[THE EXERCISE]
List every row below that contains the string "standard". Matching is case-sensitive.

[EXERCISE INPUTS]
----

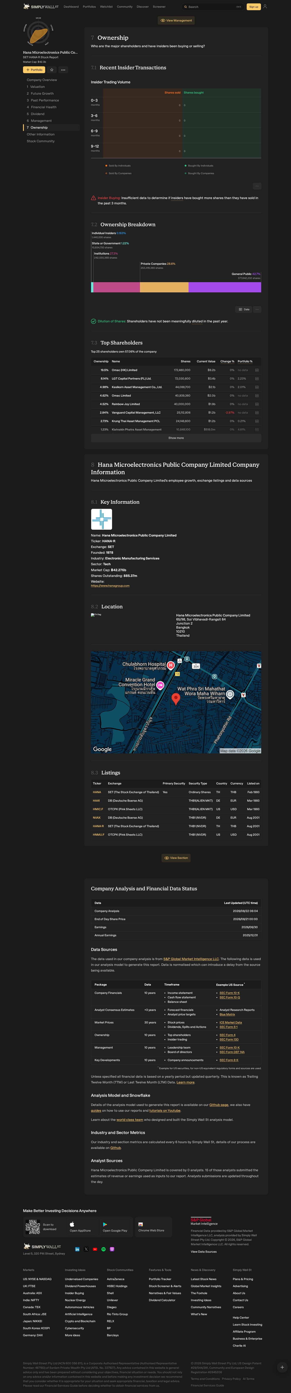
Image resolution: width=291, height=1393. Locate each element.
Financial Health (41, 107)
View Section (179, 858)
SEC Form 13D (229, 1039)
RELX (110, 1321)
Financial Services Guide (207, 1385)
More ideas (72, 1335)
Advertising (240, 1286)
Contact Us (240, 1300)
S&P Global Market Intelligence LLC (191, 959)
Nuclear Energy (75, 1300)
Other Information (41, 134)
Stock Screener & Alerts (165, 1286)
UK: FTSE (29, 1286)
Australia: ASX (32, 1293)
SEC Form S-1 (229, 1027)
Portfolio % (245, 361)
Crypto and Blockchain (80, 1321)
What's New (199, 1314)
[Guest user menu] (265, 7)
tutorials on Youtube (164, 1110)
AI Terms (248, 1379)
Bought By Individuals (200, 165)
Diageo (112, 1307)
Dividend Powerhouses (80, 1286)
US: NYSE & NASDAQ (37, 1279)
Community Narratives (206, 1307)
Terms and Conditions (205, 1379)
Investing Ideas (201, 1300)
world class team (130, 1120)
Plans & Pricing (243, 1279)
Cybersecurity (74, 1328)
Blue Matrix (227, 1014)
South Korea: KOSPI (36, 1328)
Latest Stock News (203, 1279)
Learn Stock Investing (247, 1324)
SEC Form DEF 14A (232, 1052)
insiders (177, 198)
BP (109, 1328)
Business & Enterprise (247, 1338)
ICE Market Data (231, 1022)
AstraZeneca (115, 1279)
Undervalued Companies (81, 1279)
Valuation (36, 87)
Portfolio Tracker (160, 1279)
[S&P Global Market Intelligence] (204, 1221)
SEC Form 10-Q (230, 997)
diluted (197, 321)
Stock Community (41, 141)
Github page (218, 1105)
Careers (238, 1307)
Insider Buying (74, 1293)
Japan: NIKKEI (32, 1321)
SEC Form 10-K (230, 993)
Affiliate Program (244, 1331)
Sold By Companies (120, 173)
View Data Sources (204, 1252)
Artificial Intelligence (78, 1314)
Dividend (35, 114)
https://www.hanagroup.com (110, 586)
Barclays (113, 1335)
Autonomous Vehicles (79, 1307)
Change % (227, 361)
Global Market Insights (206, 1286)
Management (39, 121)
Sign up (253, 6)
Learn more (185, 1082)
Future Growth (40, 93)
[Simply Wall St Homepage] (41, 7)
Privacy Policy (231, 1379)
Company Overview (42, 80)
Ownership (37, 127)
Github (115, 1148)
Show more (176, 438)
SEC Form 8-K (229, 1060)
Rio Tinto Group (117, 1314)
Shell (110, 1293)
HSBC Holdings (117, 1286)
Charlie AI (239, 1345)
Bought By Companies (201, 173)
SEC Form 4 (227, 1035)
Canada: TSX (31, 1307)
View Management (179, 20)
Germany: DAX (33, 1335)
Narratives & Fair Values (165, 1293)
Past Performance (43, 100)
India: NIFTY (31, 1300)
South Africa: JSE (34, 1314)
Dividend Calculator (162, 1300)
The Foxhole (199, 1293)
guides (96, 1110)
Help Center (241, 1317)
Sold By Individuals (120, 165)
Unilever (112, 1300)
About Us (239, 1293)
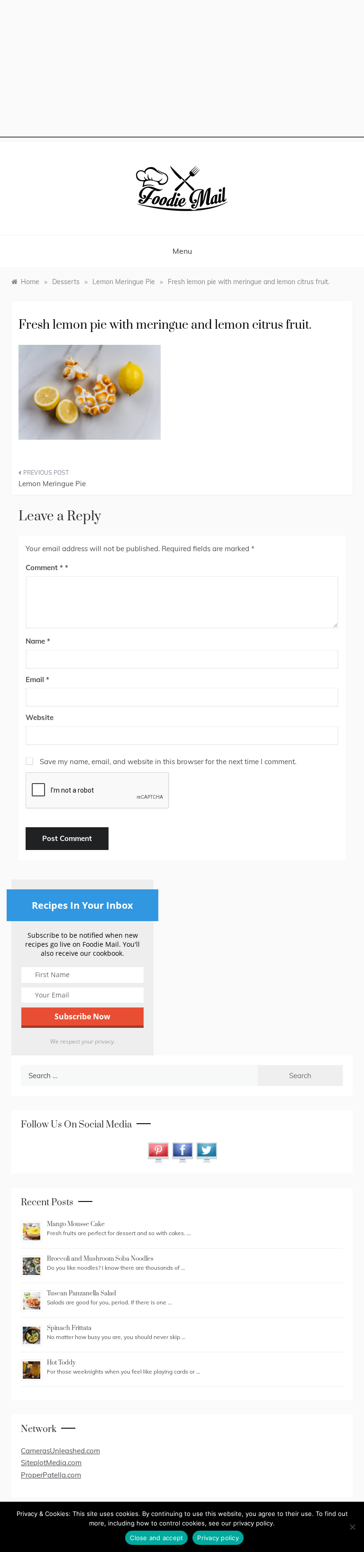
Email (37, 679)
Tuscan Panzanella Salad (81, 1293)
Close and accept (156, 1538)
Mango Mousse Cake (76, 1224)
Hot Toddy (61, 1363)
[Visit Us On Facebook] (182, 1151)
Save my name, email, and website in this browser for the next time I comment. (168, 761)
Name (38, 641)
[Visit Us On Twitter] (206, 1151)
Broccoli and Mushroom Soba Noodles (100, 1259)
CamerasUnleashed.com (60, 1450)
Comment (44, 567)
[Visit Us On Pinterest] (158, 1151)
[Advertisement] (182, 71)
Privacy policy (218, 1538)
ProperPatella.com (51, 1474)
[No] (352, 1527)
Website (40, 717)
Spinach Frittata (69, 1328)
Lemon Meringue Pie (52, 483)
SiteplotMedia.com (51, 1462)
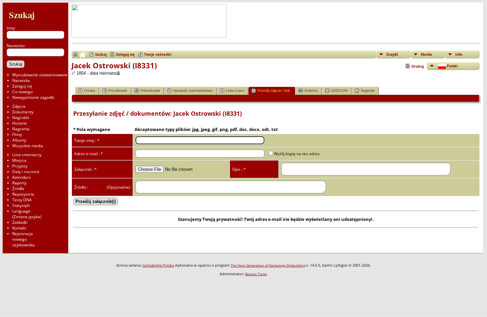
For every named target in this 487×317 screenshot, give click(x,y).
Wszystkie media (27, 146)
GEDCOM (339, 91)
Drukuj (417, 66)
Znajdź (392, 54)
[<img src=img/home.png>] (79, 54)
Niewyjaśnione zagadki (33, 97)
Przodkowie (117, 91)
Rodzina (311, 91)
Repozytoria (23, 194)
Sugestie (368, 91)
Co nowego (22, 92)
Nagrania (20, 129)
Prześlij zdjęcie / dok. (274, 91)
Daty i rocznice (25, 171)
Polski (452, 65)
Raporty (19, 183)
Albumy (19, 140)
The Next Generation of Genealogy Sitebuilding (268, 265)
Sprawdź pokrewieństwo (193, 91)
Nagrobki (20, 117)
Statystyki (21, 205)
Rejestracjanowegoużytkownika (23, 239)
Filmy (17, 134)
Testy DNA (22, 200)
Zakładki (19, 222)
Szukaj (22, 14)
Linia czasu (235, 91)
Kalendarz (21, 177)
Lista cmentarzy (26, 155)
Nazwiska (21, 80)
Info (458, 54)
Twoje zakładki (157, 54)
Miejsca (19, 160)
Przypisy (19, 166)
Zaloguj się (22, 86)
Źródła (18, 188)
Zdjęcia (19, 106)
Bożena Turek (256, 274)
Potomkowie (150, 91)
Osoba (89, 91)
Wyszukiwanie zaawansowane (40, 75)
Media (426, 54)
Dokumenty (22, 112)
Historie (19, 123)
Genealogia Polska (158, 265)
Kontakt (19, 228)
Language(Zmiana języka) (26, 214)
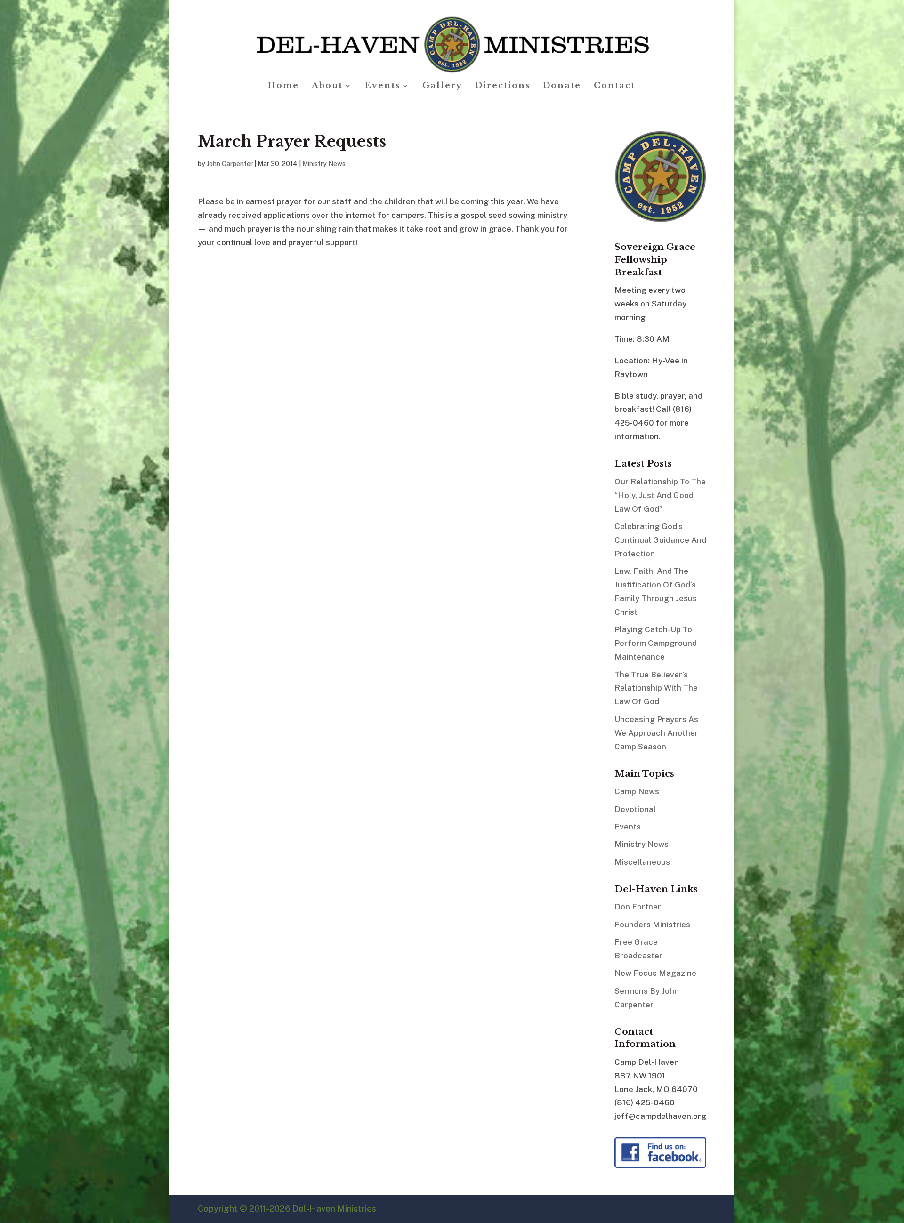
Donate (562, 86)
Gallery (442, 86)
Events (382, 86)
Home (283, 86)
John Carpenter (230, 164)
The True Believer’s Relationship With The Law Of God (656, 688)
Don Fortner (637, 906)
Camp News (636, 791)
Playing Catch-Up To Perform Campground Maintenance (655, 643)
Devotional (635, 809)
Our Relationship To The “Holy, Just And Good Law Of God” (660, 495)
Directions (502, 86)
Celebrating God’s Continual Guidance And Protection (660, 540)
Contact (614, 86)
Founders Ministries (652, 924)
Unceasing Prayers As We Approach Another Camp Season (656, 733)
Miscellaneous (642, 862)
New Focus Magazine (655, 973)
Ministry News (324, 164)
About (327, 86)
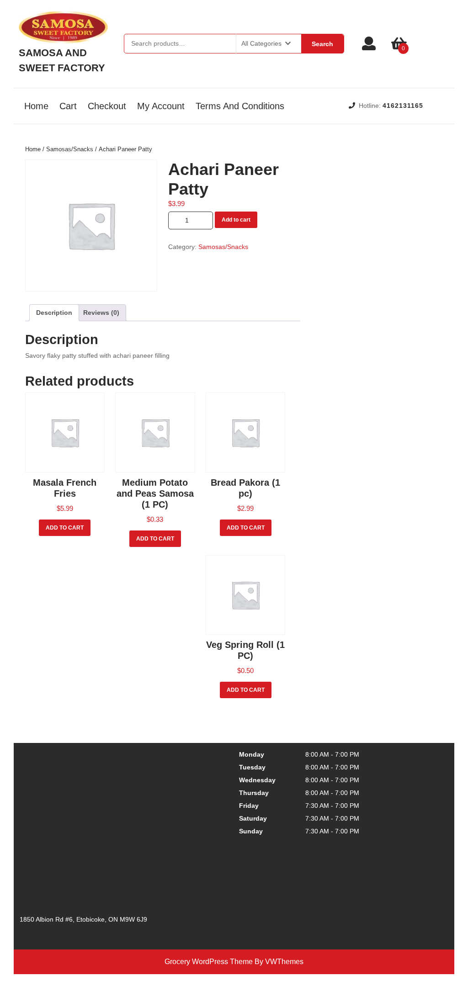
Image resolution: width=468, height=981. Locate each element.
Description (54, 312)
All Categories (261, 43)
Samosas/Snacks (69, 149)
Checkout (107, 106)
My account (161, 106)
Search (322, 44)
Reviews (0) (101, 312)
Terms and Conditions (240, 106)
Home (36, 106)
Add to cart (236, 220)
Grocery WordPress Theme (209, 961)
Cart (68, 106)
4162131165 (403, 105)
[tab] (54, 312)
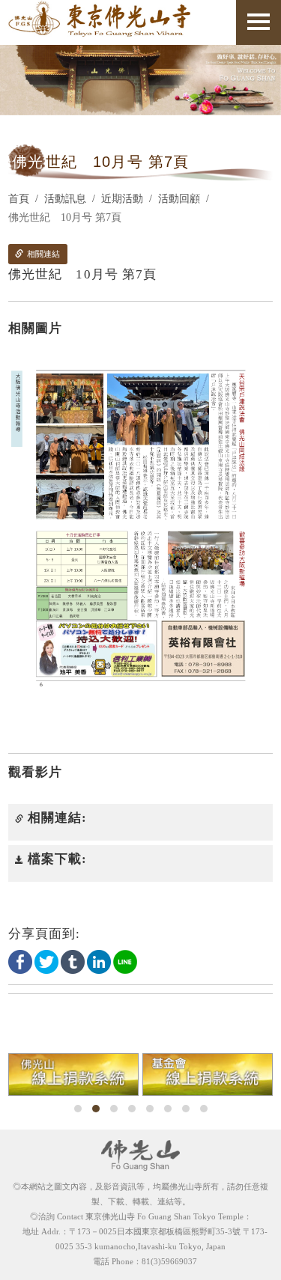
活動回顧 (179, 198)
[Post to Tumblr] (73, 961)
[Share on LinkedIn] (99, 961)
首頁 (18, 198)
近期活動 (122, 198)
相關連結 (42, 253)
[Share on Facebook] (20, 961)
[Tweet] (46, 961)
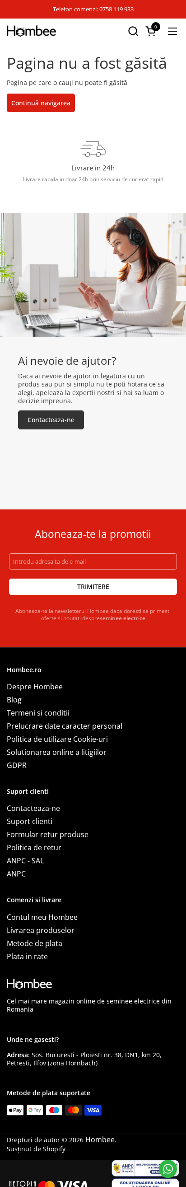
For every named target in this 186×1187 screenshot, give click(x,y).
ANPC (16, 874)
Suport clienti (29, 821)
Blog (14, 700)
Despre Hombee (35, 687)
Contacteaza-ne (33, 808)
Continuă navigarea (40, 103)
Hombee (100, 1140)
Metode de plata (34, 943)
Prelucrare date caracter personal (64, 726)
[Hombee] (31, 31)
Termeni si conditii (38, 713)
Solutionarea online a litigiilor (57, 752)
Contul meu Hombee (42, 917)
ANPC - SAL (25, 861)
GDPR (17, 765)
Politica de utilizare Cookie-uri (57, 739)
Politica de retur (34, 848)
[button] (133, 31)
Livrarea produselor (40, 930)
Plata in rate (27, 956)
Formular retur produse (47, 834)
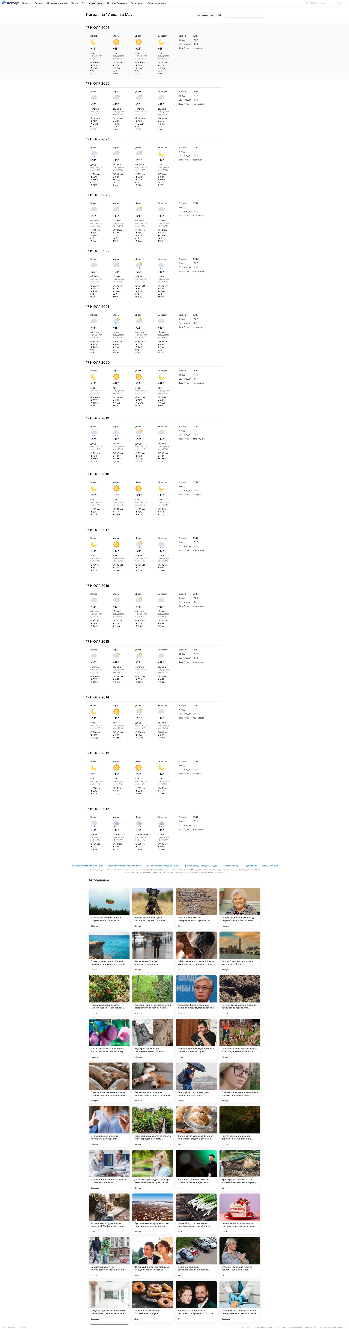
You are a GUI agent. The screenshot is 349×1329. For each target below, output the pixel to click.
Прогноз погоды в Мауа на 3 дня (86, 865)
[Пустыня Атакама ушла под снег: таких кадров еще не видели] (152, 1214)
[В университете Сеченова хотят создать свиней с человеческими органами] (109, 1083)
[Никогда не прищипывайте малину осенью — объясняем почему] (109, 995)
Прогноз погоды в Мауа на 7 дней (162, 865)
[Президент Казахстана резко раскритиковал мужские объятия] (196, 995)
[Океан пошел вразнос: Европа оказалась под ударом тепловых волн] (109, 952)
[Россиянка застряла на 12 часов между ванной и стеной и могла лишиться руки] (239, 1301)
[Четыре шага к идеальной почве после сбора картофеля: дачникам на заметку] (239, 995)
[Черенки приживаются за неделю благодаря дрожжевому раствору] (152, 1126)
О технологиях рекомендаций (290, 1327)
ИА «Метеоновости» (339, 1327)
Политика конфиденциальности (264, 1327)
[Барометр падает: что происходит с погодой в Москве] (109, 1257)
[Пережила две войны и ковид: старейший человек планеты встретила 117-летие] (239, 908)
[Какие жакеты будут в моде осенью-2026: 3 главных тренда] (109, 1214)
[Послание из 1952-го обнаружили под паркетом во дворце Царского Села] (196, 908)
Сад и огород (250, 865)
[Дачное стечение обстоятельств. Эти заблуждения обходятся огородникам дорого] (239, 1039)
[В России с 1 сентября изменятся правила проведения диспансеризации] (109, 1170)
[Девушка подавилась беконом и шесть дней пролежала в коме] (109, 1301)
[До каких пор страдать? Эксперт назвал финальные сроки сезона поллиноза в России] (152, 1170)
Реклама (23, 1327)
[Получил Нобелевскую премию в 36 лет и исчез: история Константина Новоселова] (196, 1039)
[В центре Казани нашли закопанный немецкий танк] (152, 1039)
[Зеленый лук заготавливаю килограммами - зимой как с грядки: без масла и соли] (196, 1214)
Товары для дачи (270, 865)
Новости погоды (231, 865)
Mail (4, 1327)
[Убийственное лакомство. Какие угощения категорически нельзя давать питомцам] (196, 952)
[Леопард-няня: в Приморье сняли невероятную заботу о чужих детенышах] (152, 995)
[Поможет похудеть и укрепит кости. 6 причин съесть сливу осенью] (109, 1039)
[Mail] (4, 3)
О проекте (245, 1327)
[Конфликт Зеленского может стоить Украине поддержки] (196, 1170)
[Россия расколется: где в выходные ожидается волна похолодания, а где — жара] (152, 908)
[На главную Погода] (12, 3)
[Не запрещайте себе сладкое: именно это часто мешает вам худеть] (239, 1214)
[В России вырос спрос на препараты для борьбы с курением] (109, 1126)
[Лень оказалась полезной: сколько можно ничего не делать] (152, 1083)
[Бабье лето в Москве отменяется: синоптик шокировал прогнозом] (152, 952)
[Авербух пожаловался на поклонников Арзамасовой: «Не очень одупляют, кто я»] (196, 1301)
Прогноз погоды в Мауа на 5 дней (124, 865)
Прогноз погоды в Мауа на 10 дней (201, 865)
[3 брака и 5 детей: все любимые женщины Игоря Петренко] (152, 1257)
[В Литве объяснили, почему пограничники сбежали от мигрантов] (109, 908)
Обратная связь (311, 1327)
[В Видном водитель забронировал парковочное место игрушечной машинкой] (196, 1257)
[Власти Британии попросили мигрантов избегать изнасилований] (239, 952)
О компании (12, 1327)
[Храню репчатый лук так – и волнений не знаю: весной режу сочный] (239, 1170)
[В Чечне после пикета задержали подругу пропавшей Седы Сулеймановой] (239, 1083)
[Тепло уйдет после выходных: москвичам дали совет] (196, 1083)
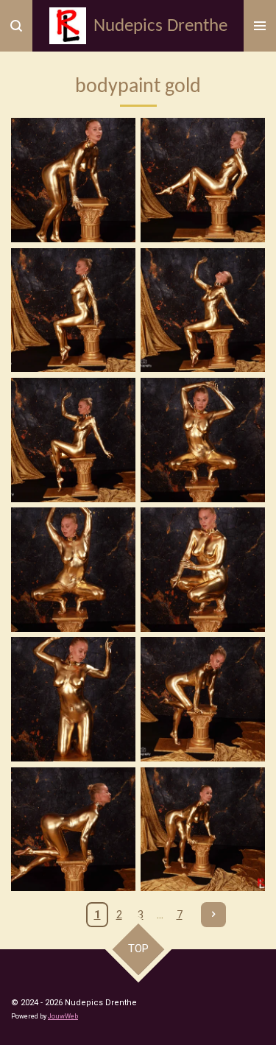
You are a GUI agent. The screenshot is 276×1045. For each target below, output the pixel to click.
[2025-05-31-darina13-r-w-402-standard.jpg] (73, 699)
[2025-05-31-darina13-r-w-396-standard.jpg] (73, 569)
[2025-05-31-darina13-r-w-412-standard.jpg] (203, 829)
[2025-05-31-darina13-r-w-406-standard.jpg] (203, 699)
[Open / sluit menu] (260, 26)
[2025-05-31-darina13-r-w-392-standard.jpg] (203, 310)
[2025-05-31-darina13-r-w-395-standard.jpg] (203, 439)
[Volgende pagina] (213, 914)
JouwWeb (63, 1016)
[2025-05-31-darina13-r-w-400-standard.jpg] (203, 569)
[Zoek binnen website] (16, 26)
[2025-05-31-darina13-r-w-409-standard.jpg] (73, 829)
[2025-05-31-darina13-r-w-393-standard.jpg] (73, 439)
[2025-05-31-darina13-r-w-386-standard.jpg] (73, 180)
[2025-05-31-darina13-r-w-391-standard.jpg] (73, 310)
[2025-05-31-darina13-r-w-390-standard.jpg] (203, 180)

----

[THE REPLY]
[2025-05-31-darina13-r-w-402-standard.jpg] (73, 699)
[2025-05-31-darina13-r-w-396-standard.jpg] (73, 569)
[2025-05-31-darina13-r-w-412-standard.jpg] (203, 829)
[2025-05-31-darina13-r-w-406-standard.jpg] (203, 699)
[2025-05-31-darina13-r-w-392-standard.jpg] (203, 310)
[2025-05-31-darina13-r-w-395-standard.jpg] (203, 439)
[2025-05-31-darina13-r-w-400-standard.jpg] (203, 569)
[2025-05-31-darina13-r-w-409-standard.jpg] (73, 829)
[2025-05-31-darina13-r-w-393-standard.jpg] (73, 439)
[2025-05-31-darina13-r-w-386-standard.jpg] (73, 180)
[2025-05-31-darina13-r-w-391-standard.jpg] (73, 310)
[2025-05-31-darina13-r-w-390-standard.jpg] (203, 180)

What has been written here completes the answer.